How to Become a Successful Finance Professional

Updated: May 29

There is no perfect path to becoming a successful finance professional.


But there is a well-worn path that has been traveled by every great finance professional.


And as I reflect on my journey, there are some key moments that stand out:


How to Become a Successful Finance Professional

  • Get any job close to finance

  • Be proficient at Excel

  • Create my process flow for reporting

  • Build analytical muscle

  • Learn financial forecasting

  • Learn the business

  • Create lots of advocates

  • Aggressively prioritize work




0. Get any job close to finance


Something that didn’t make it in the original post but is the most common question I get: “how do I break into finance/FP&A?”


It’s a competitive discipline.


It’s common for finance professionals to be in the room with senior leaders early in their career. And for good finance talent to make $200k or more within 8-10 years.


My best advice for getting in the door: take a job in accounting at the company you want to work at.

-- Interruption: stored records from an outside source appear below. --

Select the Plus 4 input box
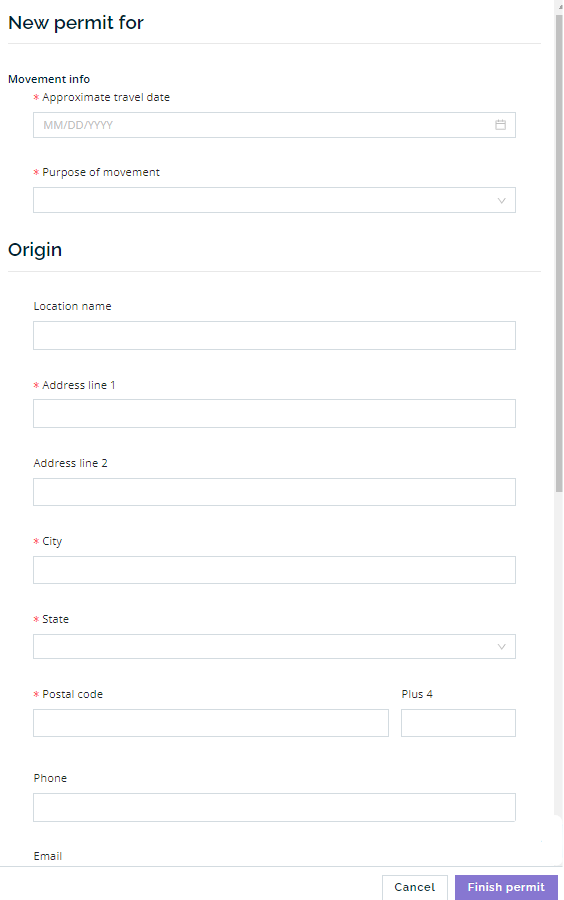The image size is (564, 900). pos(458,723)
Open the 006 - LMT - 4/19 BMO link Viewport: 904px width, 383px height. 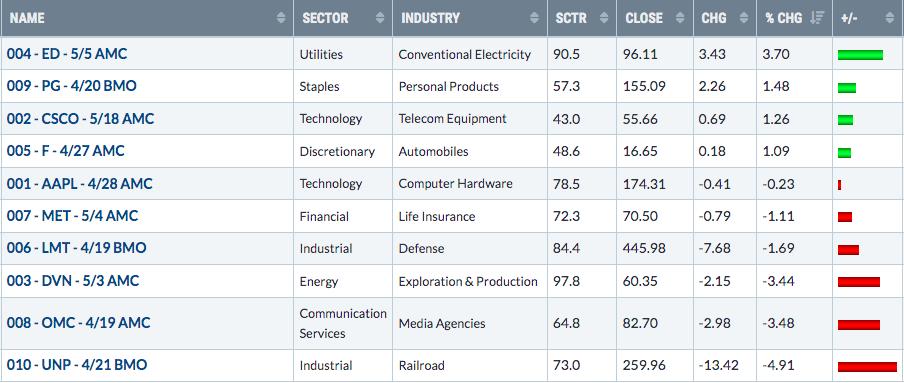(x=77, y=249)
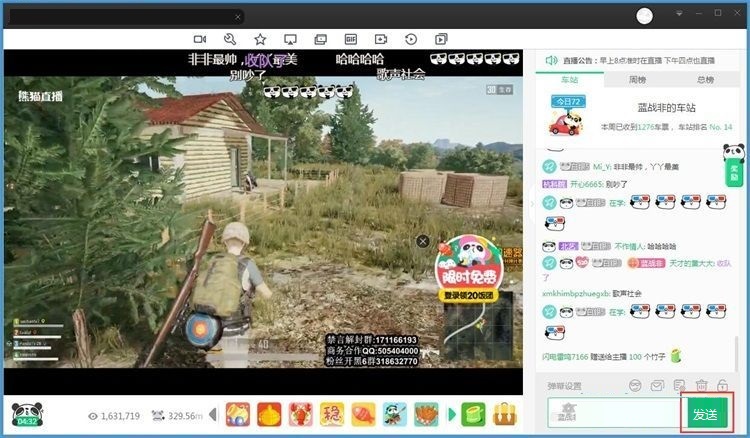Favorite the stream with the star icon
750x438 pixels.
pos(260,39)
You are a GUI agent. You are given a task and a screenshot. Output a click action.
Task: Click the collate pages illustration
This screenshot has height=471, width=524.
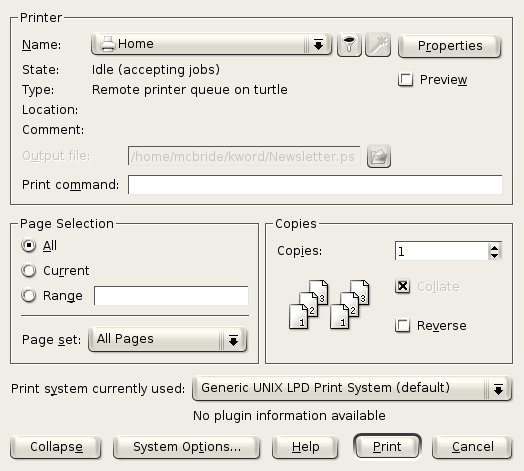pos(329,305)
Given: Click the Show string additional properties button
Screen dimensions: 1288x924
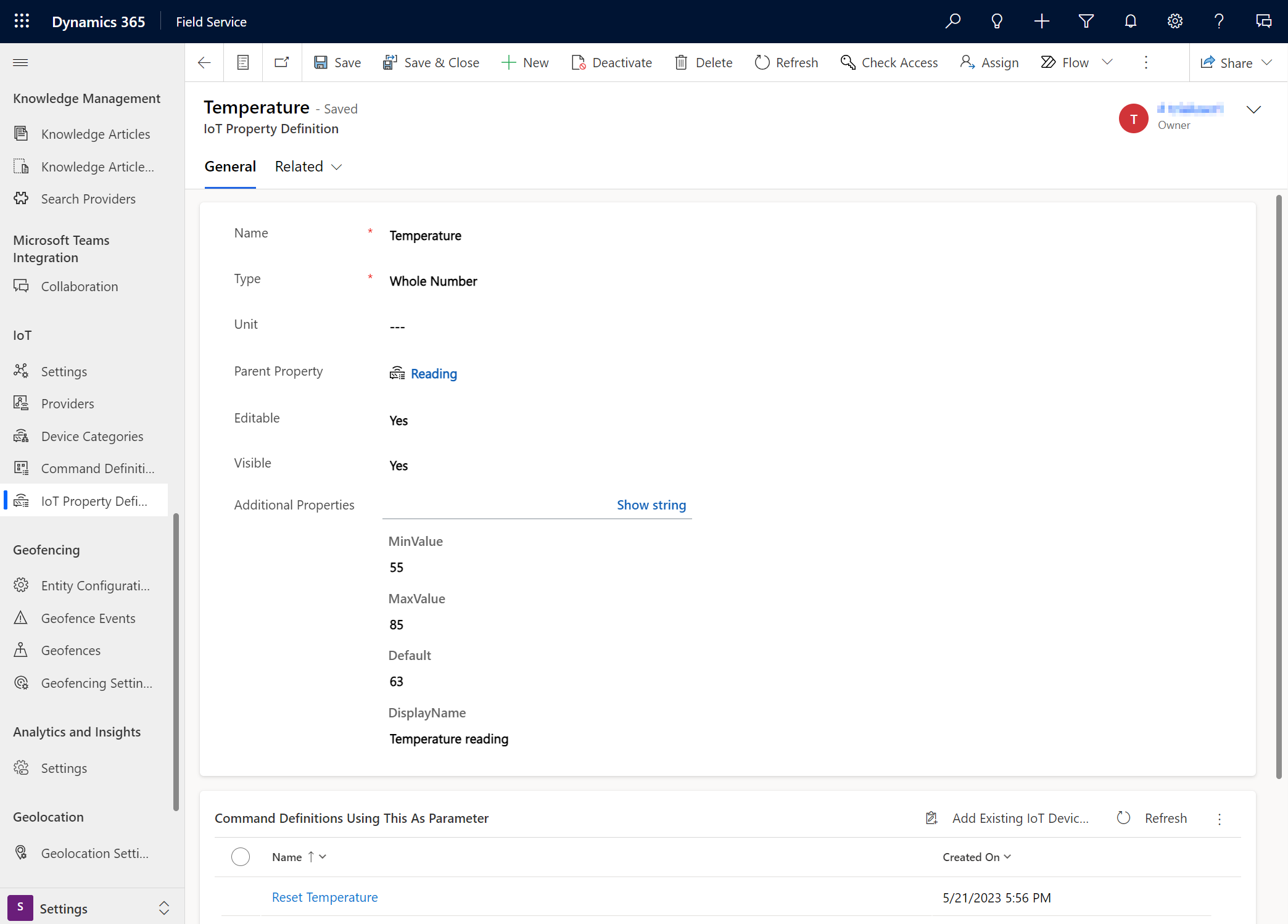Looking at the screenshot, I should [651, 504].
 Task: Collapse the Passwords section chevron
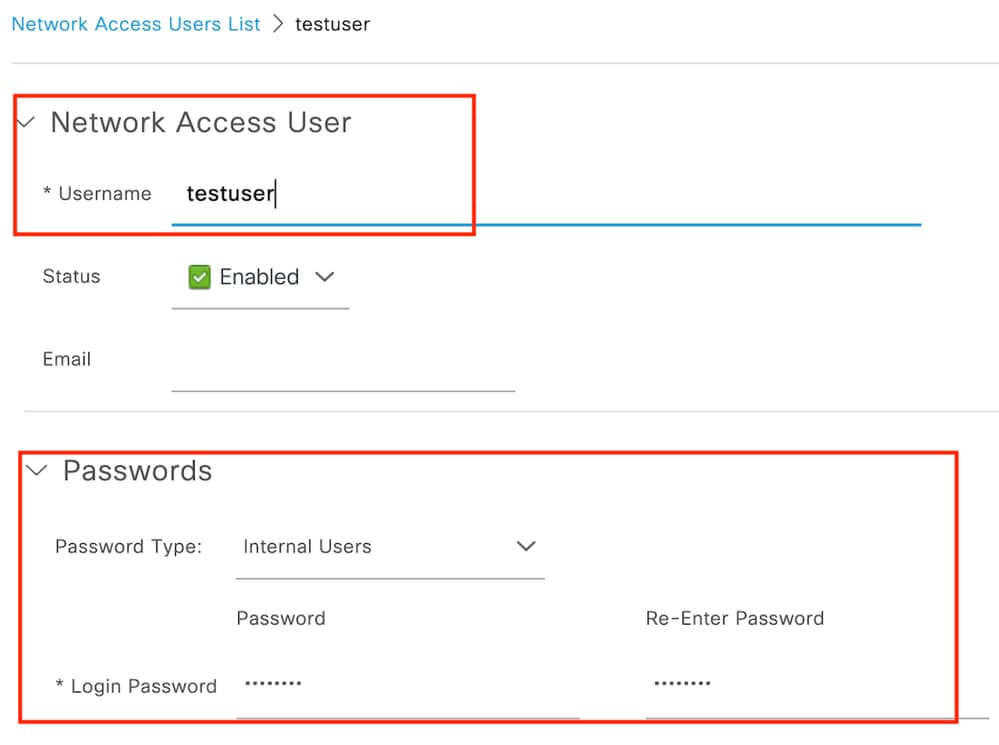36,470
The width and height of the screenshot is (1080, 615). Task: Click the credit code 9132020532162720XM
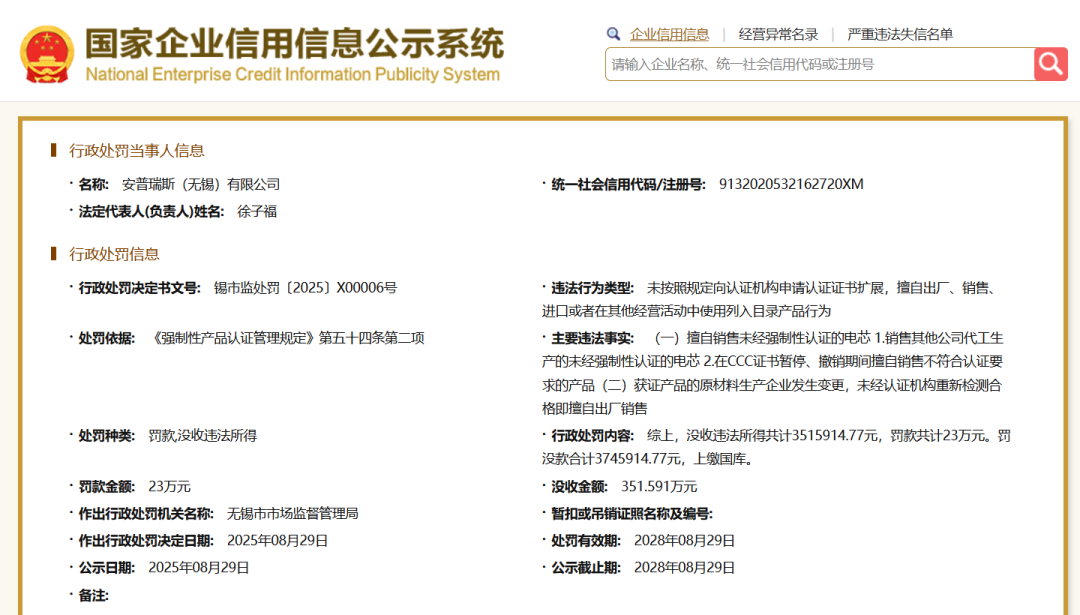[x=791, y=184]
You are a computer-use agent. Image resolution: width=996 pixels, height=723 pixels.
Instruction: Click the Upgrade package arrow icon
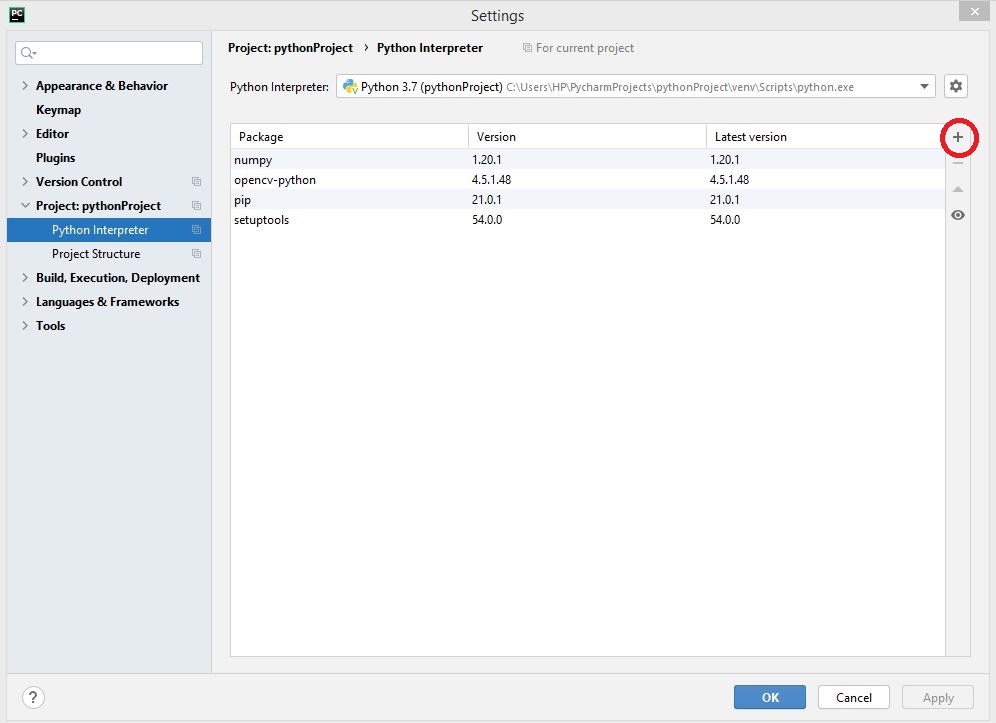957,188
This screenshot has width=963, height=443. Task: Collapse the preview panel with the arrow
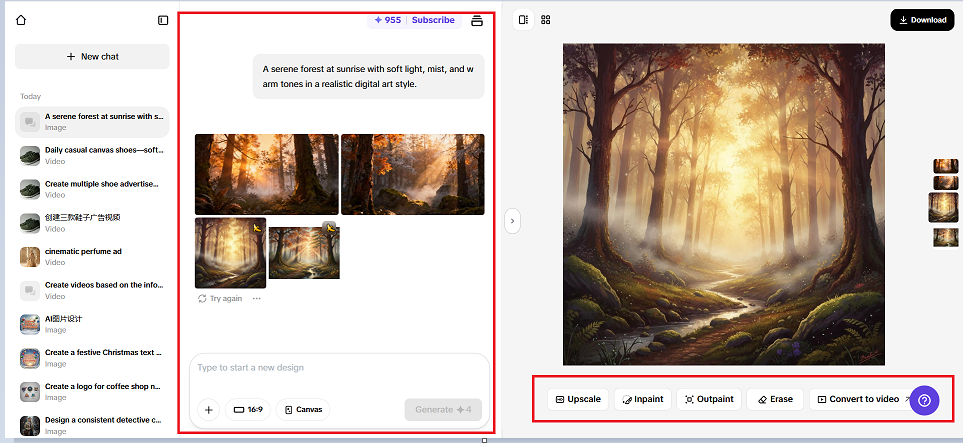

Accounting jobs are a dime a dozen. And it’s easy to stand out.


Your plan:

  • Get a job in accounting

  • Network with the finance/FP&A team

  • Do a great job in accounting

  • Let your manager and the finance manager know you want to rotate into finance/FP&A

  • Take on some finance work in addition to your accounting job

  • Rotate into finance when a role opens up


It’s what I did and a lot of others swear by.



1. Be proficient at Excel


Before I landed my first finance job, I was spending an hour per day learning a new Excel skill on the free Excel Is Fun YouTube channel.


And once I was in my job, I quickly found my Excel skills created opportunities to add value: building intermediate reports, automating processes in Excel and PowerPoint, taking on more reporting than my peers with increased accuracy.


We used to have keyboard-only days (no mouse!), challenge ourselves to learn 1 shortcut each week, and co-build advanced Excel models when we needed a second set of eyes.


Then when we’d rotate roles or someone would leave, I would almost always rebuild the reports and models I inherited to be more efficient.



2. Create a process flow for reporting


Reporting is the first thing you’ll do in almost any finance role.


So having a plan to be excellent at reporting makes sense to focus on early.


Every report in the world follows a common path: data > transform > summary. See this pattern and focus on every reporting having 1 job for 1 stakeholder.


It took me too long in my career to come across agile development methodologies (google it). It’s an excellent framework for how to think about building and improving your current reporting.


But a number of years into my career I was challenged with rebuilding an executive reporting package from scratch after a large reorg. It was trial by fire, but I quickly learned what executives want to see and how to display it.



3. Build analytical muscle


Analysis is maybe the most misunderstood and incorrectly applied words in finance.


At its core, a great analysis answers three questions: What happened? Why it happened? So What?


And there are a million ways to execute that. But building your analytical process by leveraging the common framework of descriptive (explain what you see), exploratory (look for causes), explanatory (communicate what you found) is a great place to start.


I make it a goal for everyone on my team to bring me one ‘juicy analysis’ each month. These are typically simple 1-pagers that help drive the business forward.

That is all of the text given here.